• Problem requirements:
Reproduce from the records below, with no pictures, exactly the lines between the one containing "Screen dimensions: 1265x720" and the one containing "the rocket notifications", inclusive.

(Listed records Opens)

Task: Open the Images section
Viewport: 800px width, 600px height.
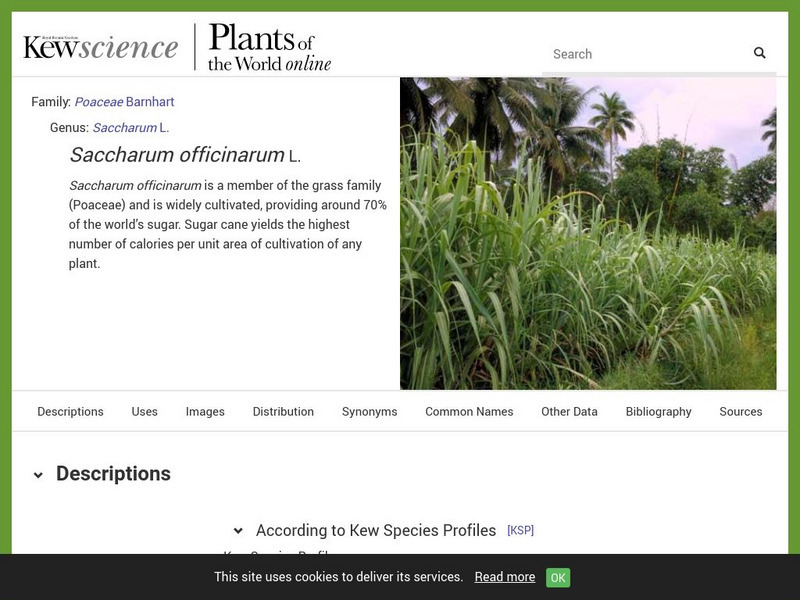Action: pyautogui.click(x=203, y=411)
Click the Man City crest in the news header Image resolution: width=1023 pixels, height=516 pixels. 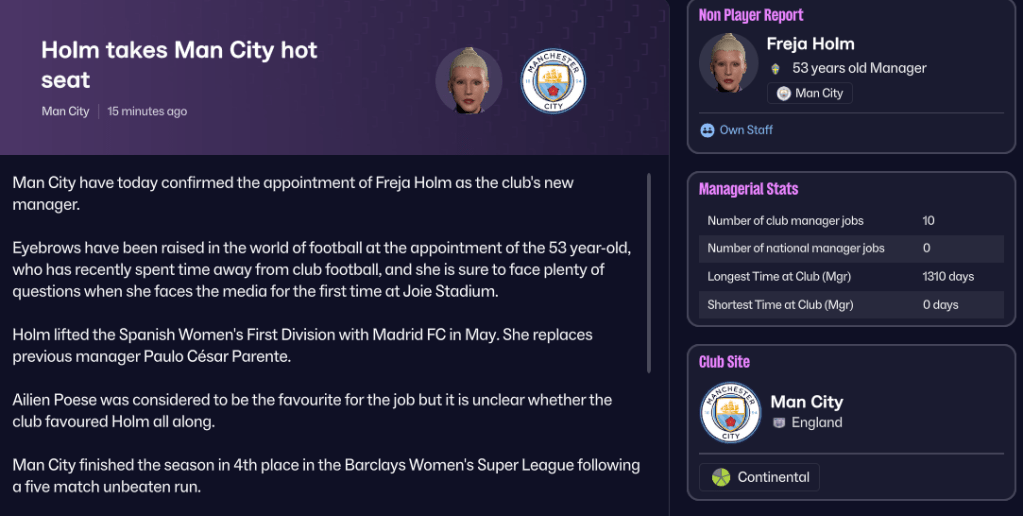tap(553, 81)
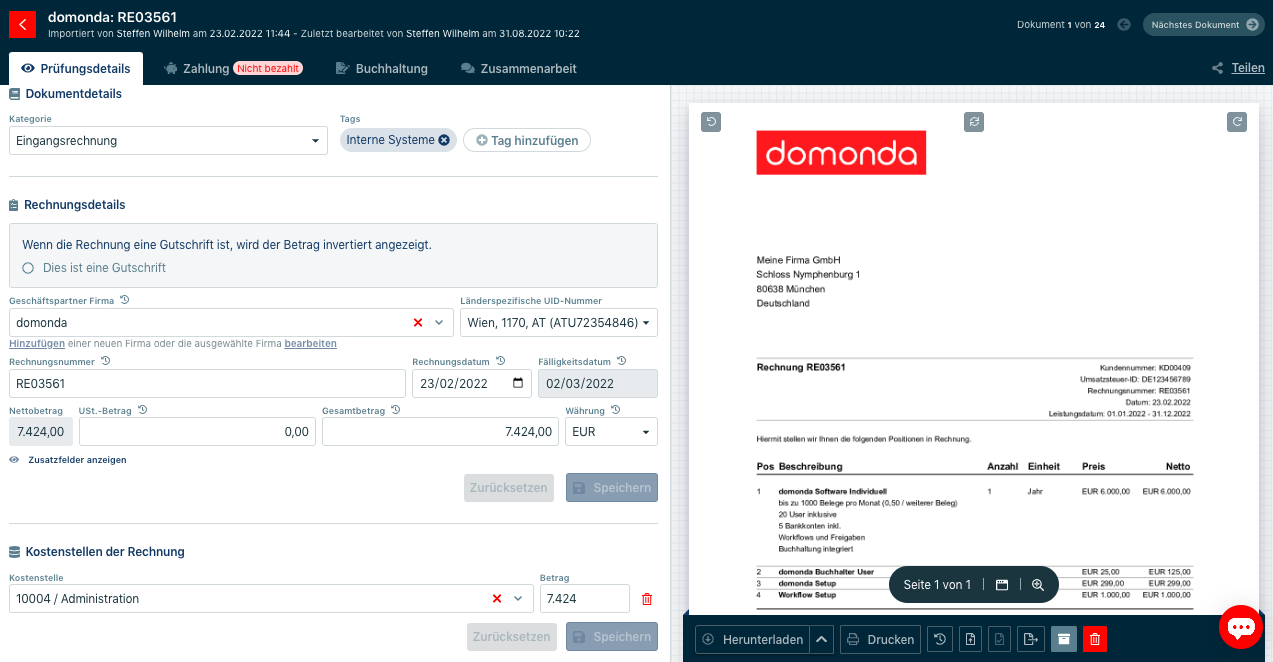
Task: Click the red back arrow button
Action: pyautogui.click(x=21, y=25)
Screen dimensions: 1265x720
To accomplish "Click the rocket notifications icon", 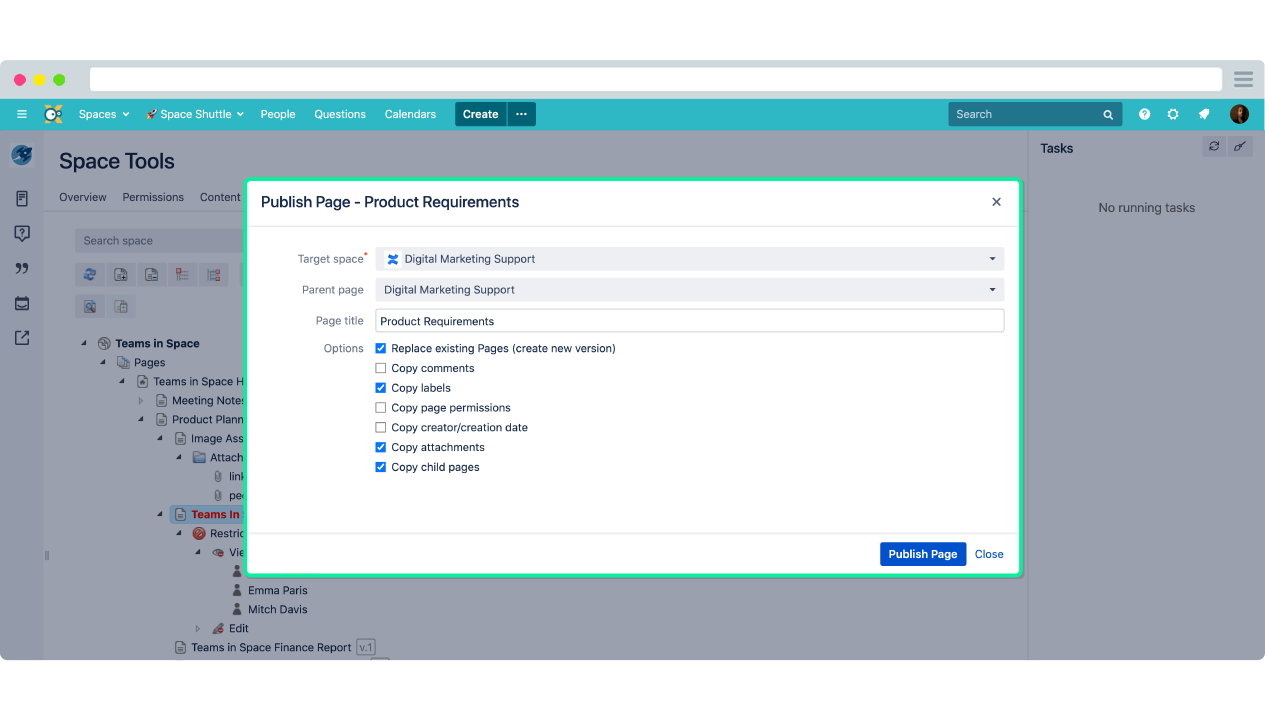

(Listed records Closes)
(Listed records Opens)

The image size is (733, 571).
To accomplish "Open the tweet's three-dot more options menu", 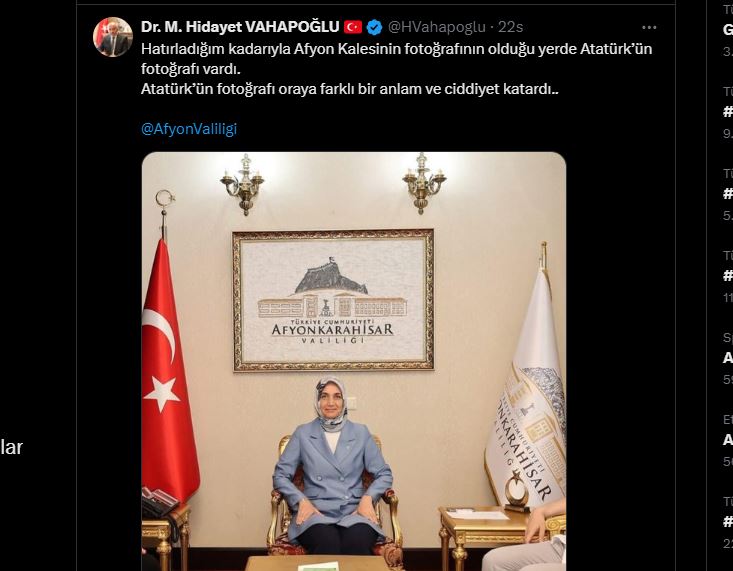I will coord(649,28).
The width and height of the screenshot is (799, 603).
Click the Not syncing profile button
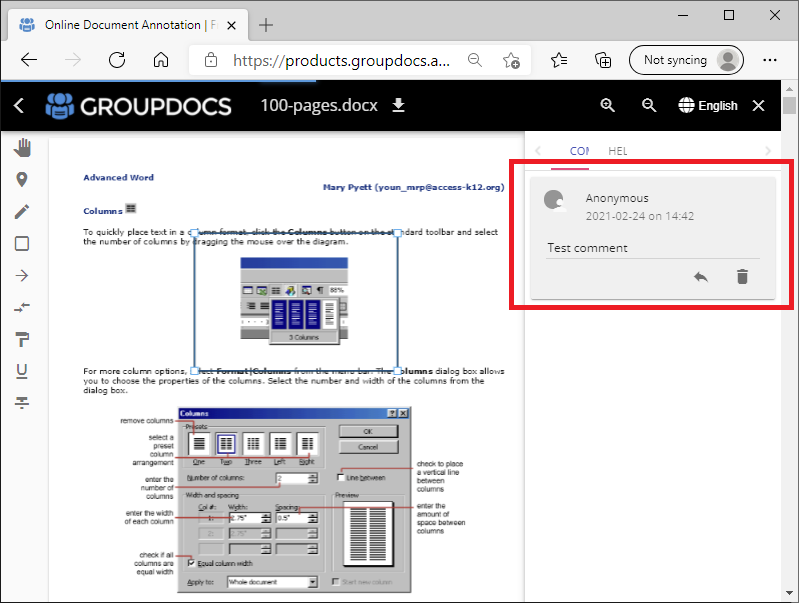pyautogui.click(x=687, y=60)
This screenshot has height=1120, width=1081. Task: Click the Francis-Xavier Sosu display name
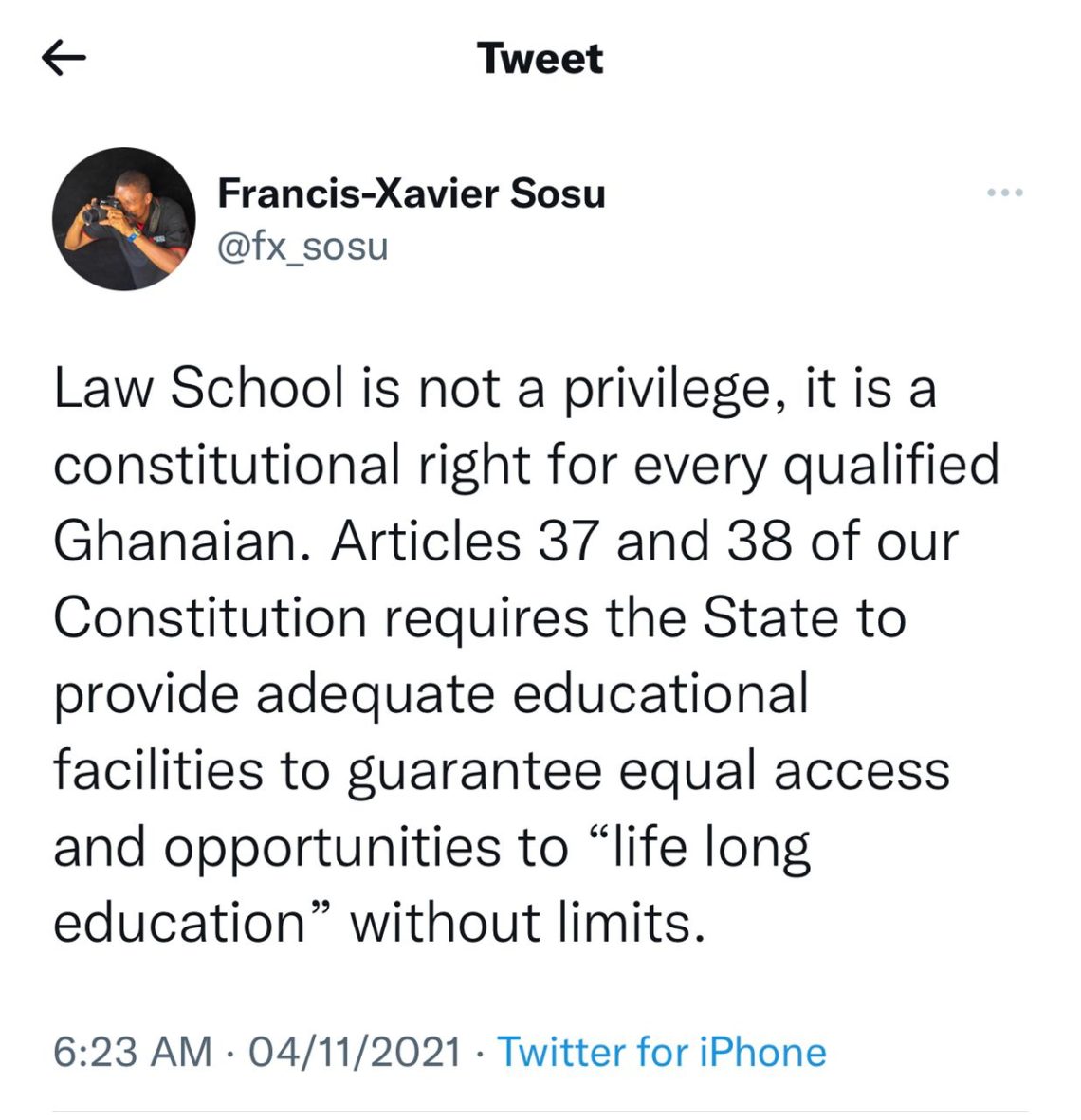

(Listed records Closes)

• Solution below:
Screen dimensions: 1265x720
To accomplish "Click the rocket notifications icon", 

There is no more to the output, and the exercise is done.